Look through the lines below, find those with the word "computer", and copy them.

[Collected data entries]
◆ ◆ ◆ ◆ ◆ ◆ ◆
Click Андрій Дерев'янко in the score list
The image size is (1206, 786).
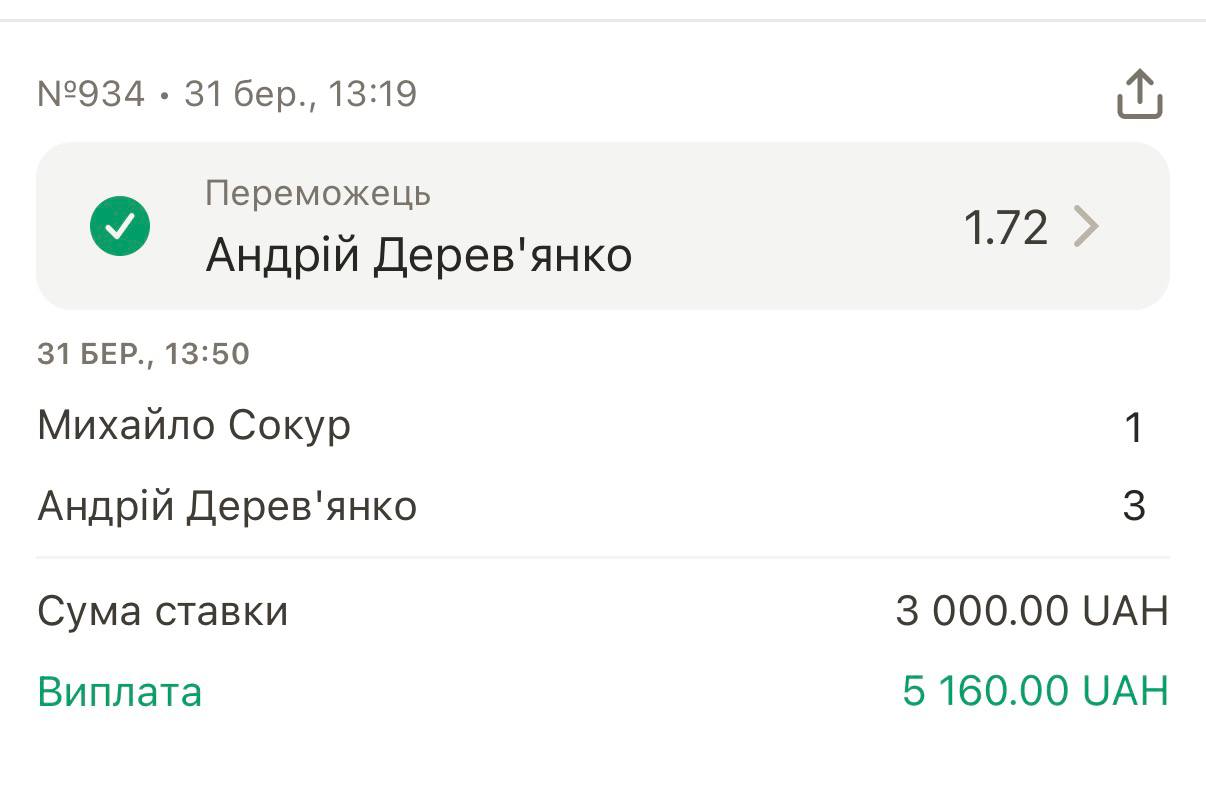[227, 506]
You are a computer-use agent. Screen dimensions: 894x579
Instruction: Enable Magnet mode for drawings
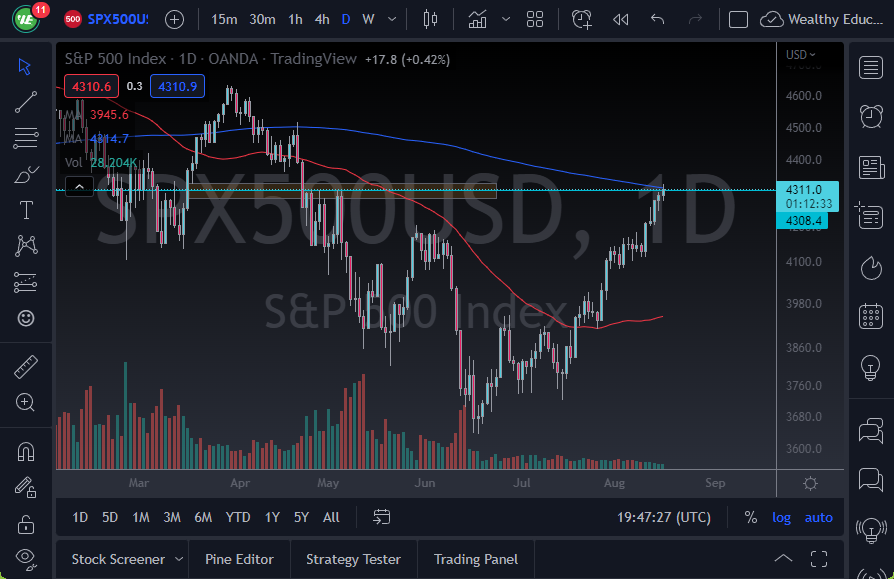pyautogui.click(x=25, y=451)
◆ ◆ ◆ ◆ ◆ ◆ ◆
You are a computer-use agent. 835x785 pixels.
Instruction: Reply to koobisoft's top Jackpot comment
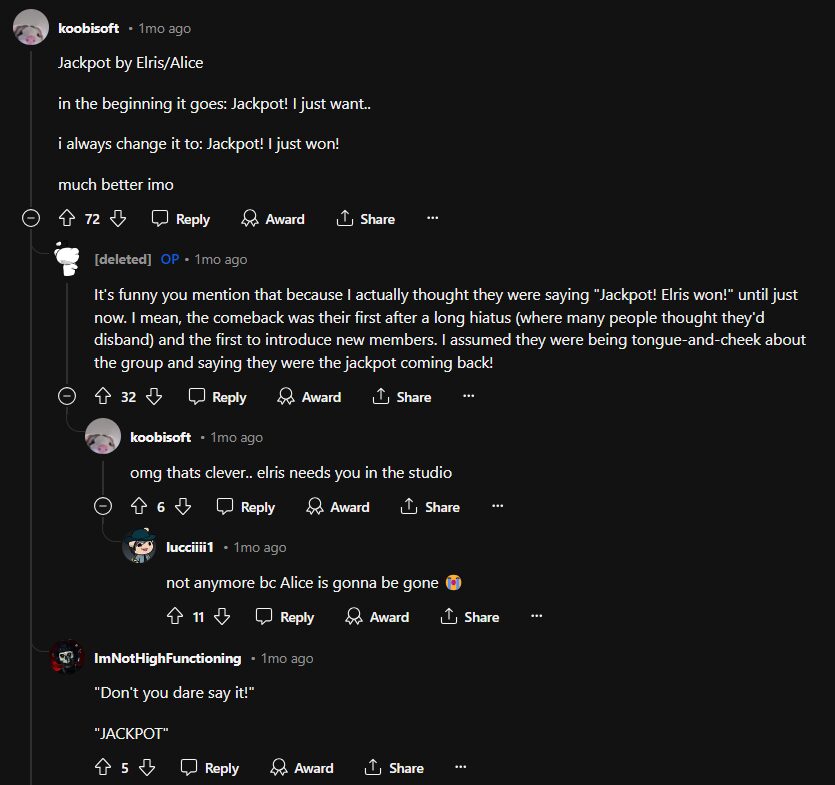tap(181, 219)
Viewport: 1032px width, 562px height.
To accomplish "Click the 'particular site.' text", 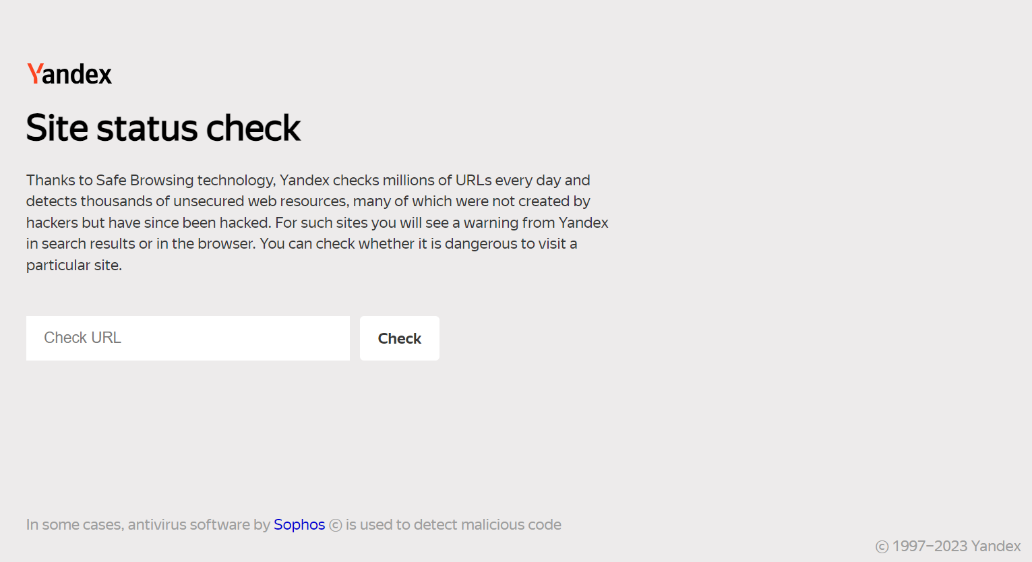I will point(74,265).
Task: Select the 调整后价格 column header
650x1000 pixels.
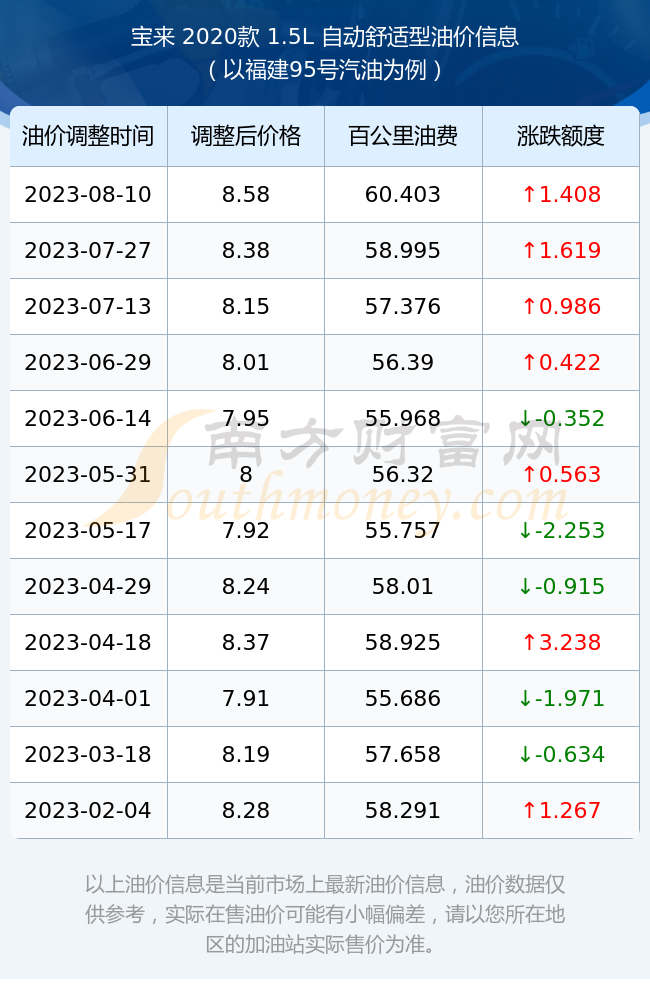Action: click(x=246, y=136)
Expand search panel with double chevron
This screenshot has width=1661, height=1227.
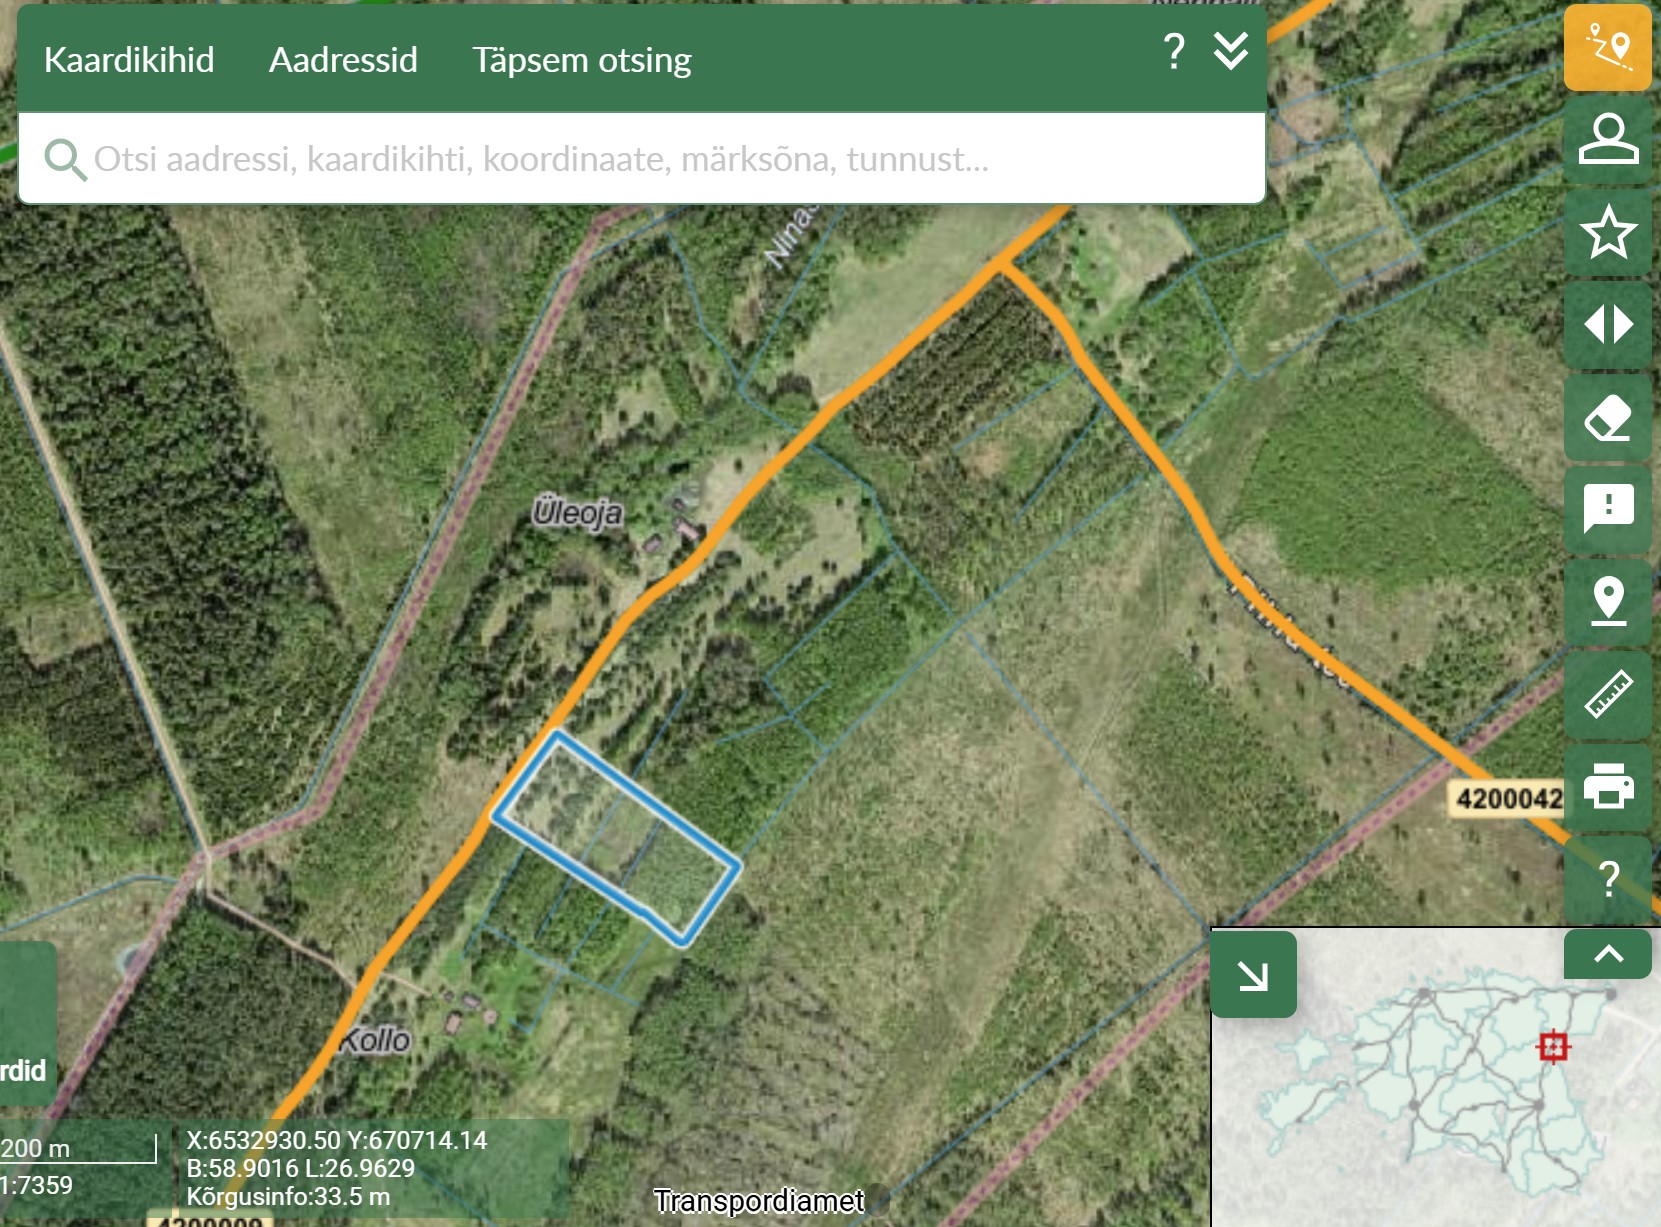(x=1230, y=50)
◆ ◆ ◆ ◆ ◆ ◆ ◆
• **EXERCISE RESPONSE**:
You are a computer-use agent. Screen dimensions: 894x579
You are a computer-use agent. 835x785 pixels.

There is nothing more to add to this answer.